AI won’t fully replace those roles until an agent can operate with the same accountability structures we expect from a human. That’s a governance and systems engineering and social engineering problem more than a model capability problem. And it’s genuinely unsolved to date, otherwise we would have more atonoumous cars. Are you telling me you trust something to code a system that holds medical records but don’t trust it to drive around?

We’re closer than we were. The fact that I have a working daily brief, automated inbox processing, and a publishing workflow that mostly runs itself, on a timeline I couldn’t have predicted two years ago, tells me the curve is steep. But the last 10% is going to take a while.

The bar isn’t human-level

Here’s something that gets glossed over: for AI to genuinely handle the last 10%, it can’t just be as good as a human. It has to be measurably better.
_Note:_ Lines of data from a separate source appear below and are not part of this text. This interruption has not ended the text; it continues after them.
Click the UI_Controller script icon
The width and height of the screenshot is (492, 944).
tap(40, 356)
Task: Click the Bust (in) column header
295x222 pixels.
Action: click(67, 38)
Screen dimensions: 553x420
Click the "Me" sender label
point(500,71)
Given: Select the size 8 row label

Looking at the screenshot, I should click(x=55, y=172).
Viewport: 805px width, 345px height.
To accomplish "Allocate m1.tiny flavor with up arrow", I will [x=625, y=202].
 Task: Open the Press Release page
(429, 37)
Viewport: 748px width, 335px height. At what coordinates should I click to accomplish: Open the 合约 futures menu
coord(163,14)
Think about self-driving cars. The goal was never “drive as well as an average human.” Average human drivers get distracted, run red lights, fall asleep. That bar is too low. Autonomous vehicles need to be so much better, so consistently, that you can extend trust without constant supervision. AI agents face the same challenge. A human who occasionally forgets a git credential or misconfigures an environment variable is frustrating but forgivable. An AI that does the same thing silently, at scale, across every user’s system is a different category of problem entirely.

This is part of why I’m skeptical of two things that get oversold right now.
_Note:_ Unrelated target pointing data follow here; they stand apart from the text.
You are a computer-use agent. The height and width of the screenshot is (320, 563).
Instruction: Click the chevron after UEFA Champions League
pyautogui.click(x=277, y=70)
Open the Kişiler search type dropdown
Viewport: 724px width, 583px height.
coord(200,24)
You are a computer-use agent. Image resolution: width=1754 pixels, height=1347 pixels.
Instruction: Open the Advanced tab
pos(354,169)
The first is large context windows. There’s a temptation to believe that if you just give an AI enough context, it can manage a complex system end-to-end. But context isn’t memory, and window size isn’t understanding. When work spans many sessions, files, repos, and tools, the AI is holding a snapshot, not a model of the system. Cross-cutting concerns like auth, state, and side effects don’t collapse just because you have 1 Million tokens. Additionally, most of the models (at least today) get fairly delusional after 750k tokens anyway. One other thing to note about projects is that the documents you upload to them get tokenized, and don’t cost you nearly as much if you use them. A trick for managing token usage. 😊

The second is what I’ve started calling the 50 First Dates problem. Each session starts fresh. Most AI agents don’t remember last Tuesday’s conversation, the workaround we agreed on, or why a particular decision was made. Every session I have to re-establish context: what we’re doing, what the constraints are, what went wrong last time. Session summaries and CLAUDE.md files help. Systems like projects in Claude code, mempalace and PAI can help bridge the gap and I use them. But they’re a patch over a fundamental gap. Real trust in an AI system requires persistent, reliable memory. Not just a long enough note passed between strangers.

None of this means the trajectory is wrong. It means the last 10% is doing real work. And likely farther out than we think. We will see how well this post ages. But, the speed of innovation in this space is so much faster than hardware and Moore’s law, because software can evolve so much faster.